Dia 4 – Ovunque vado io, andrai anche tu!
Ci alziamo molto presto, il mio corpo sembra volermi dire che devo prendermi il tempo per vivere ogni emozione, ogni sensazione con calma. Scendo alle 7.30, molti di noi sono già pronti per partire. Carichiamo le valigie sul bus con l’aiuto di Alfredo ed eccoci in un baleno sul bus che ci porterà a Trujillo; il viaggio per me è iniziato ormai sette mesi fa, con quella ferita che mi ha portato a decidere oggi di essere di nuovo seduta su un sedile di Linea per dodici ore per tornare a casa.
Guardo in silenzio la periferia nord di Lima: i miei occhi sembrano non voler minimamente abituarsi a quei paesaggi di desolazione, al grigio del cielo che si mischia col colore della terra da cui spiccano i colori delle case che poggiano su quelle dune di sabbia. Lascio che il mio disappunto prenda il largo insieme ai pensieri che in questi sette mesi hanno affollato la mia mente. Forse stanca dall’intensità delle emozioni contrastanti che provo, mi abbandono ad un sonno profondo. Il viaggio prosegue con l’oceano da un lato e il deserto dall’altro; parole crociate, sarabanda sulle sigle dei cartoni animati e la visione di alcuni film stemperano la noia di questo viaggio che pare infinito. Eppure dentro di me si scatena silenziosa una tempesta che porta con sé il forte desiderio di arrivare e la paura di scendere dal bus.

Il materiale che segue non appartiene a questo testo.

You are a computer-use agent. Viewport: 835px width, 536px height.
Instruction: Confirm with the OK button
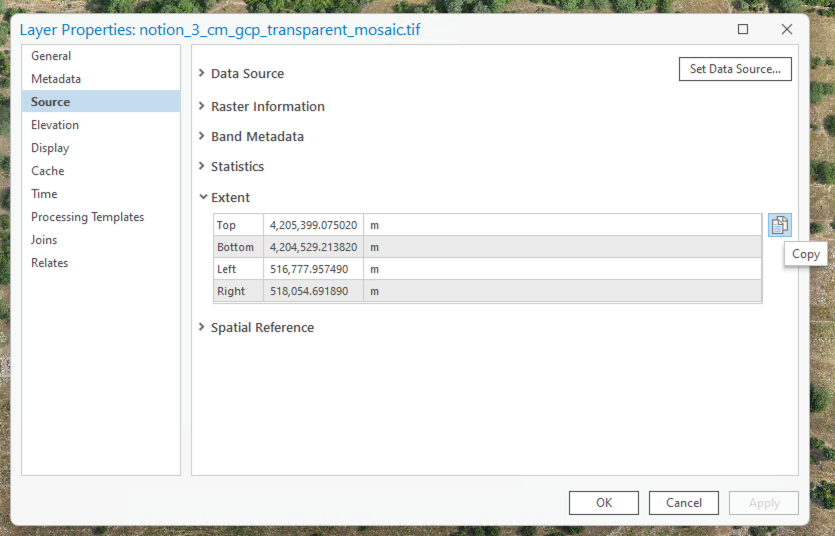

Al calar del sole entriamo alle porte di Trujillo; costeggiamo la Campina e subito sento il desiderio di scendere dal bus, e quando finalmente arriva quel momento, trovo lo sguardo di Mary che si posa sul mio viso, mi sorride e venendomi incontro mi abbraccia e mi dice: “benvenuta”.Ci stringiamo forte, non ci diciamo nulla, siamo felici di essere insieme e questo mi basta. Finalmente ci dirigiamo verso casa, io salgo nella loro macchina e arriviamo finalmente in Campina. Ad aspettarci l’intera equipe, pronta ad accoglierci e raccontarci chi sono e di cosa si occupano. Entro in casa, col sorriso saluto tutti ma appena vedo l’ingresso mi fermo e il mio cuore fa un sussulto. Foto incorniciate, i muri dipinti a nuovo, ogni angolo un ricordo, un momento scolpito nella mia testa. Su una parete troneggia una cornice con al suo interno uno scritto del 15 gennaio 1999 firmato da Judith: questa è la nostra filosofia, risuona il titolo. Il mio cuore si gonfia, comincio a sentire di nuovo quell’amore conosciuto in questa casa. In un attimo ci troviamo tutti seduti sul patio ed ecco la tanto attesa bienvenida dei nostri bimbi che hanno lavorato e non vedono l’ora di mostrarci lo spettacolo che hanno preparato per noi. Balli, coreografie fanno da cornici a volti sorridenti che riconoscono nei nostri occhi quei profe che aspettavano con tanto amore.
Ad un certo punto esce Y. e ci legge una lettera, scritta per noi e che dice: “per noi il Caef è famiglia, speriamo che in questo mese tu voglia farne parte”, ed ecco un altro sussulto al cuore; parole note, parole che sono l’insegnamento di chi ha cresciuto non solo i bambini ma anche tanti di noi. La serata prosegue con gli abbracci aspettati un anno, il calore di chi ti attende anche solo per stringerti la sua manina nella tua e dirti: “mangiamo insieme oggi?”.
E così inizia il tanto atteso mese di agosto, quel mese speciale dove la magia regna in questa casa. Le emozioni sono tante e Alessandro ci invita a dare un nome a quelle vissute in queste poche ore al Caef, così rimango un attimo in silenzio e poi dico: “Gioia e Tristezza, perché ovunque io vada, andrai anche tu” (dice gioia a tristezza), ed è così che mi sento ora nella mia stanza mentre scrivo queste poche righe: felice di essere di nuovo a casa e anche triste perché non tutti siamo ancora qui a stringerci in un abbraccio ma senza quel senso di vuoto non avrei mai sentito quell’amore profondo che Judith e il Caef mi hanno regalato in tutti questi anni.